---------- RECORDED INFORMATION ----------

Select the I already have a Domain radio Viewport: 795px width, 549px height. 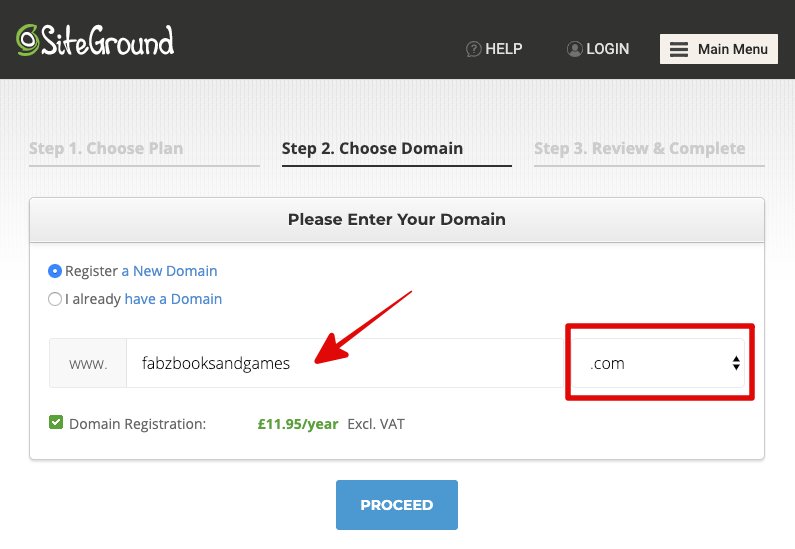pyautogui.click(x=55, y=299)
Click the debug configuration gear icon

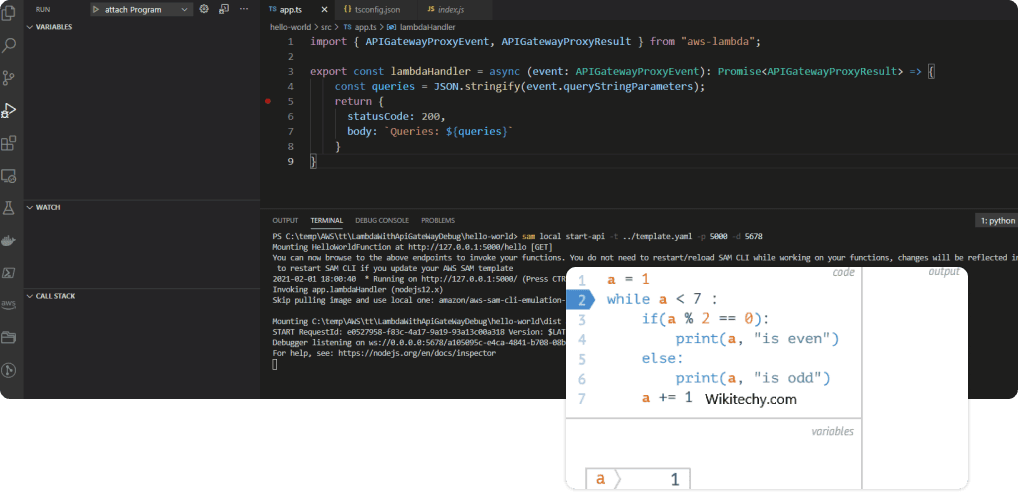pos(204,9)
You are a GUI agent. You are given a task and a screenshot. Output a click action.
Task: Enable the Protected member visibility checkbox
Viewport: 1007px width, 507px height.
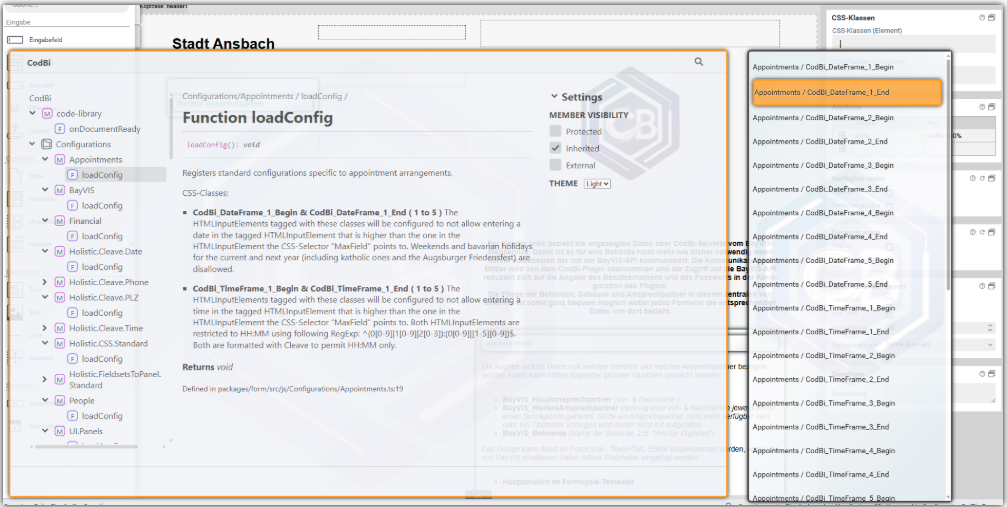[x=556, y=131]
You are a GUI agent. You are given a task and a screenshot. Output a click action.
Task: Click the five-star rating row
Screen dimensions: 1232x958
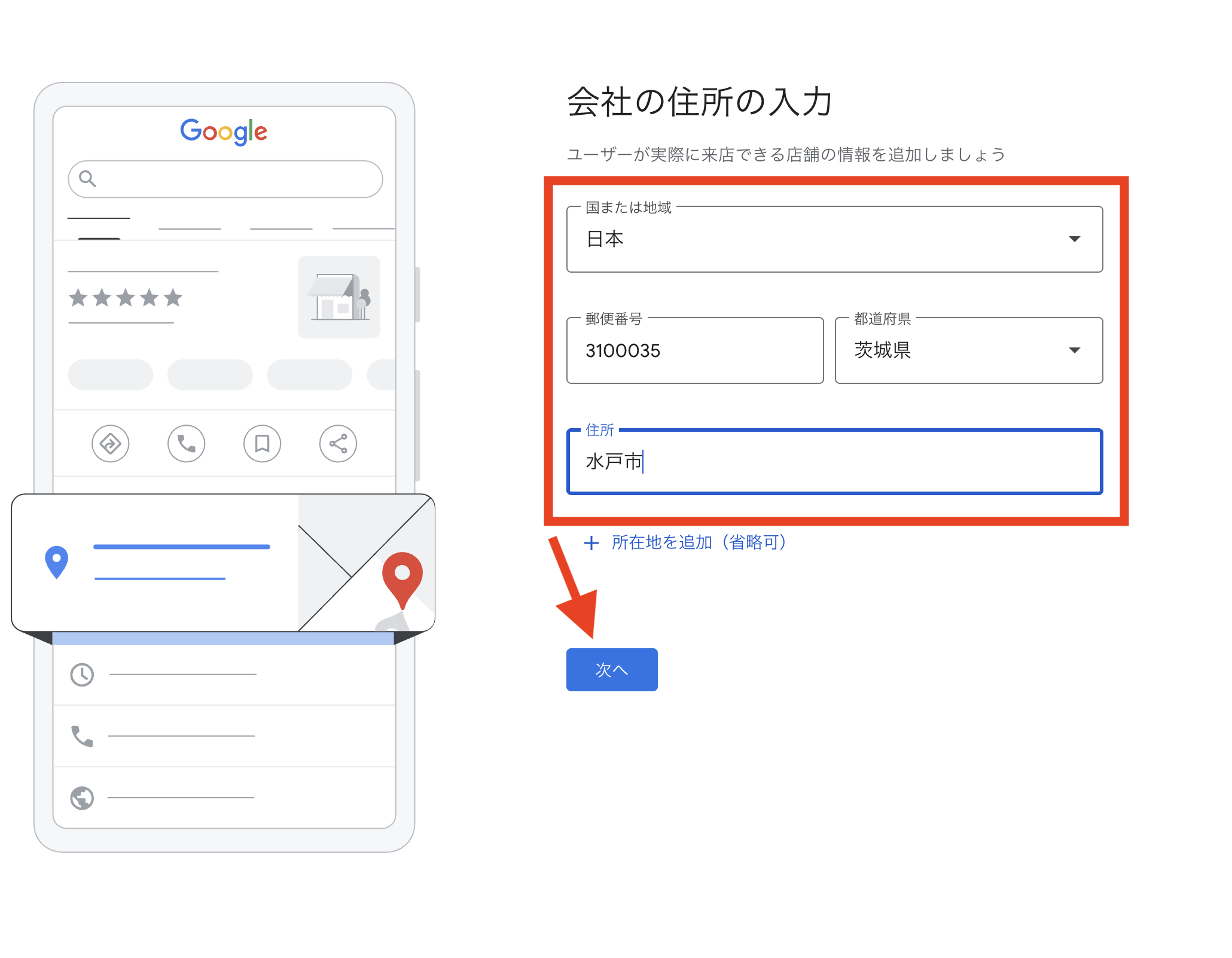click(126, 298)
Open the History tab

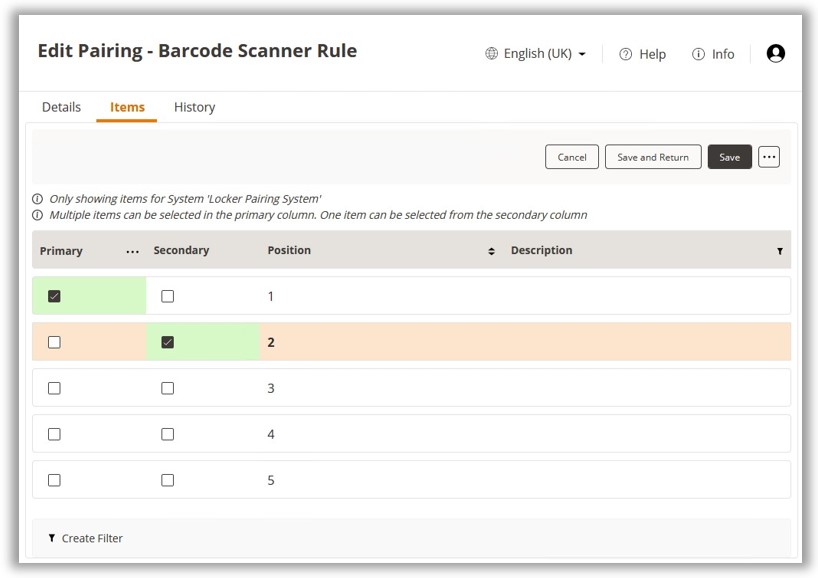[x=194, y=107]
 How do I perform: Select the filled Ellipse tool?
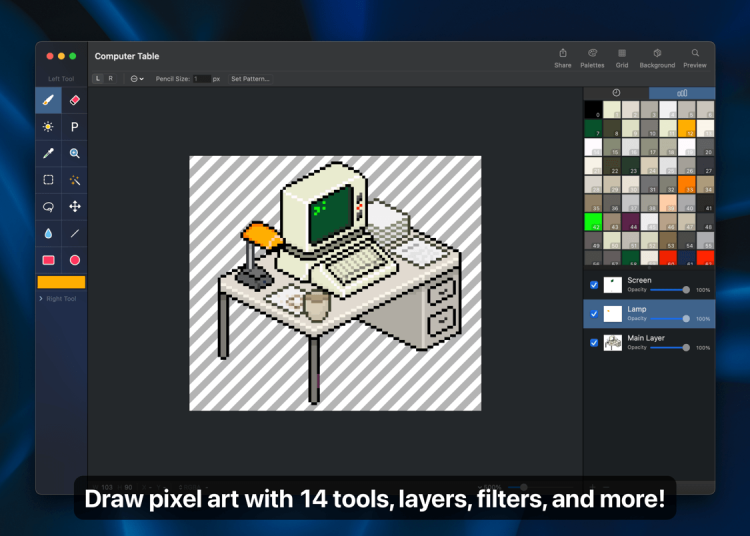click(x=75, y=260)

----------

▶ _TASK ITEM_: Go back to the lines above and output, exactly as they stand, the ones from the line containing "Click the debug configuration gear icon" to the line containing "Task: Click the five-star rating row". Leave all pictures behind.

▶ _EXERCISE OUTPUT_:
Click the debug configuration gear icon

pos(204,9)
You are a GUI agent. You are given a task and a screenshot. Output a click action.
Task: Enable the Protected member visibility checkbox
Viewport: 1007px width, 507px height.
[x=556, y=131]
You are a GUI agent. You are given a task and a screenshot. Output a click action.
Task: Click the five-star rating row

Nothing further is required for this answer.